Directions: From the line that contains "You are a GUI" to the end of the entries, write out every line exactly, including both ends, and nothing more.

Material shown:
= Beginning of Section =

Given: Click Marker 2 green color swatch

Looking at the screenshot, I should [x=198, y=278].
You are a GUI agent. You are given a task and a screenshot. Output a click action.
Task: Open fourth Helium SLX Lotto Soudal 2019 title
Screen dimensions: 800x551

= End of Section =

Answer to this exercise:
You are a GUI agent. You are given a task and a screenshot. Output a click action.
Task: Open fourth Helium SLX Lotto Soudal 2019 title
Screen dimensions: 800x551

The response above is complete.